Exercise = Look through the data below and return each line where "width" appears.

Stored records =
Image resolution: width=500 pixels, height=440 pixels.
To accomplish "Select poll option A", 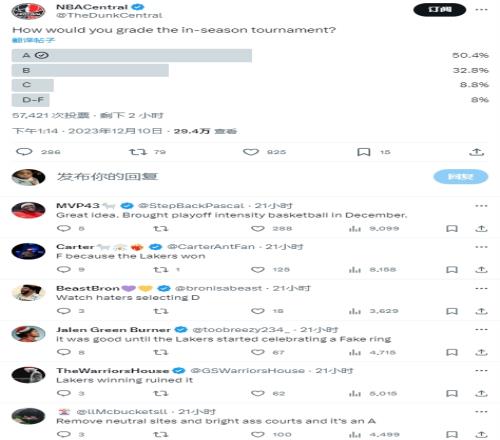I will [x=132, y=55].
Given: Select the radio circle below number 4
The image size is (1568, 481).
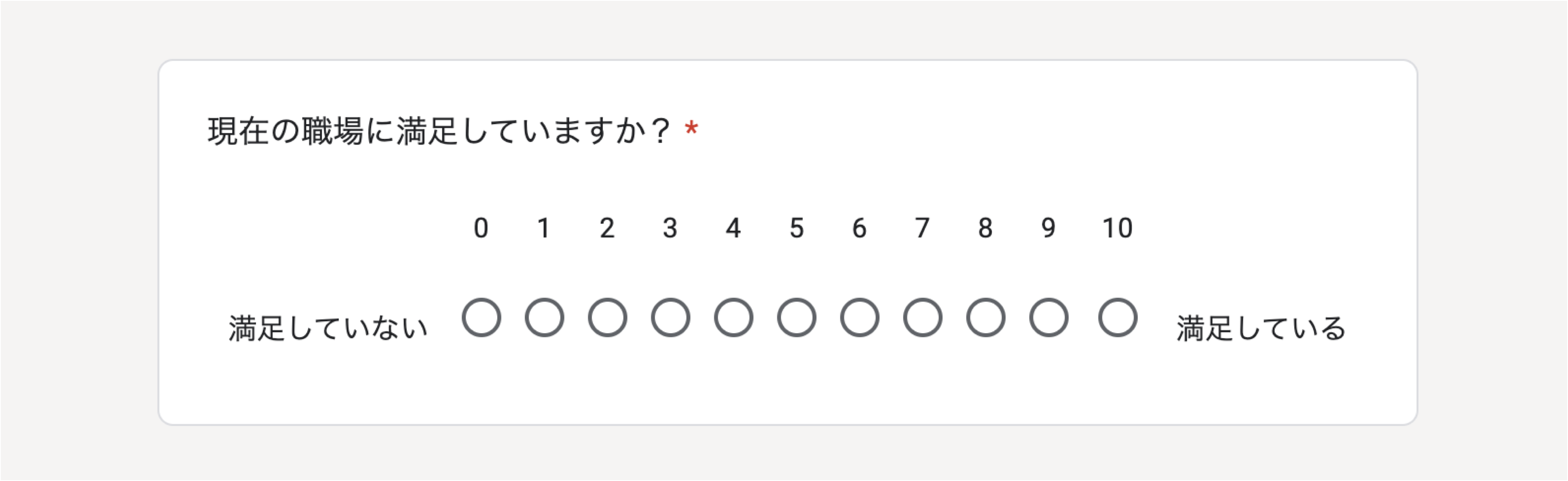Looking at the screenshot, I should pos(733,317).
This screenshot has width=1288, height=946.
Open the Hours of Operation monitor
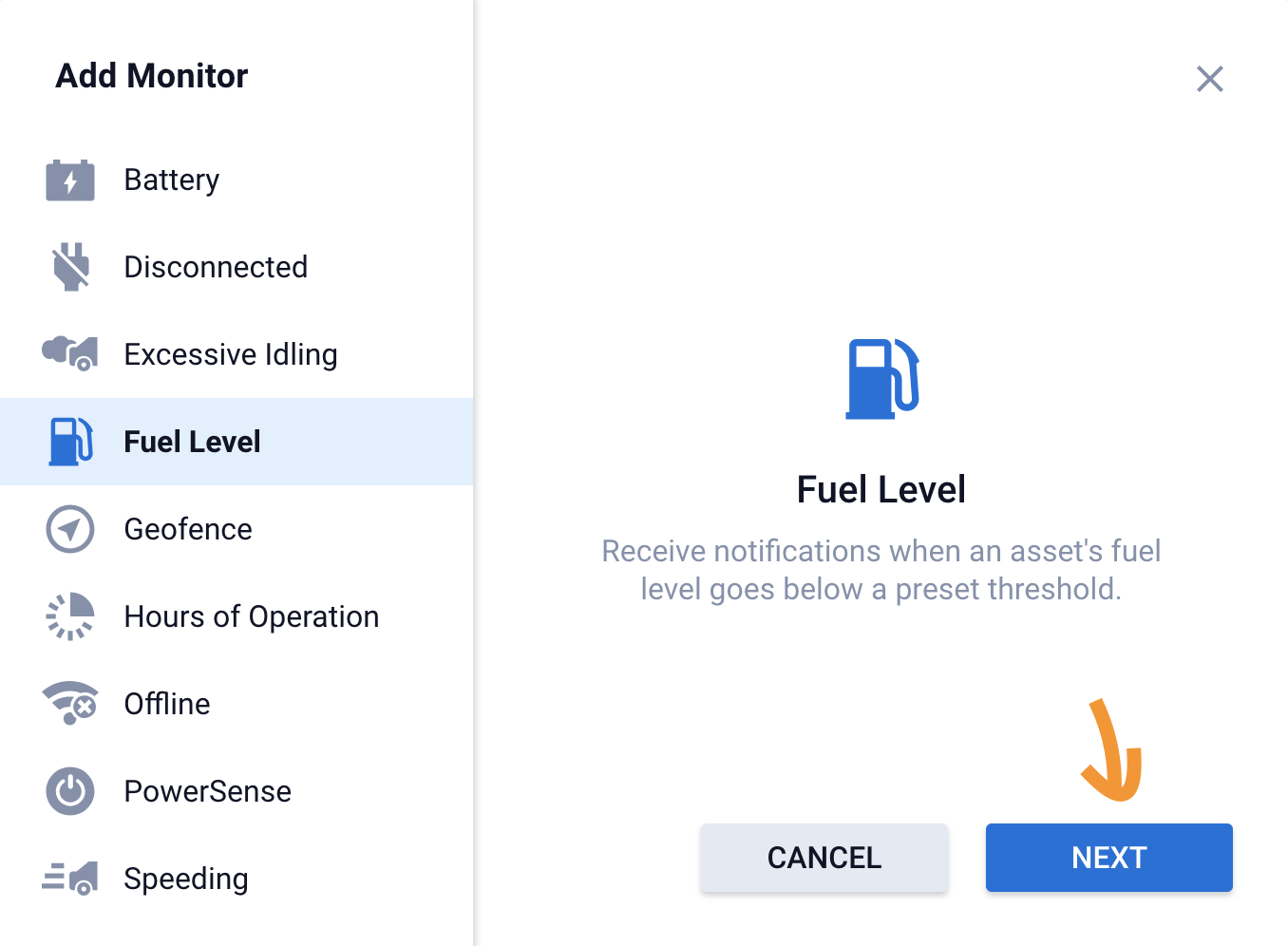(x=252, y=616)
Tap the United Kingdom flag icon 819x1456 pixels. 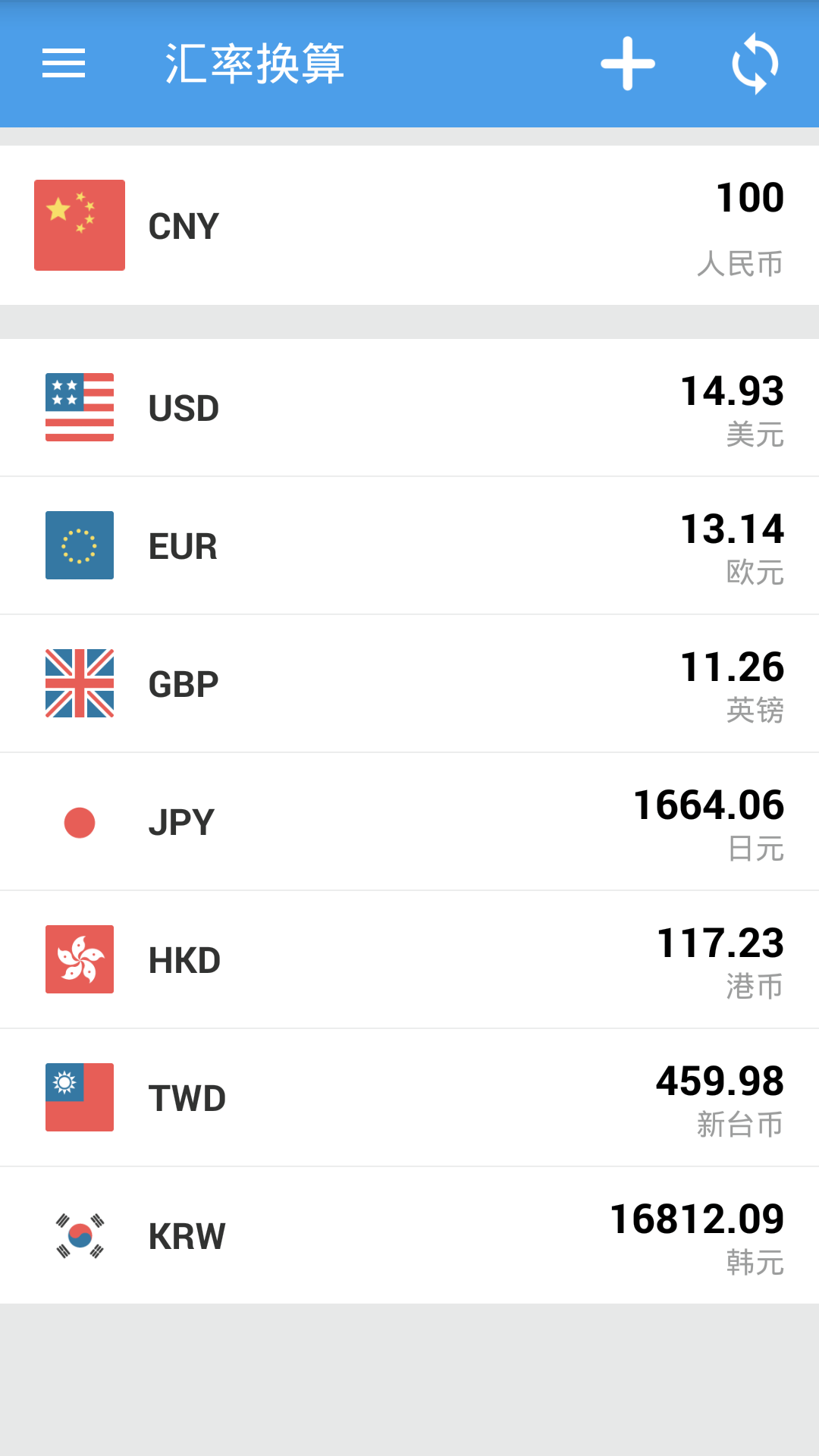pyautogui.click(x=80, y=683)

Result of this task =
Image resolution: width=500 pixels, height=440 pixels.
This screenshot has width=1288, height=946.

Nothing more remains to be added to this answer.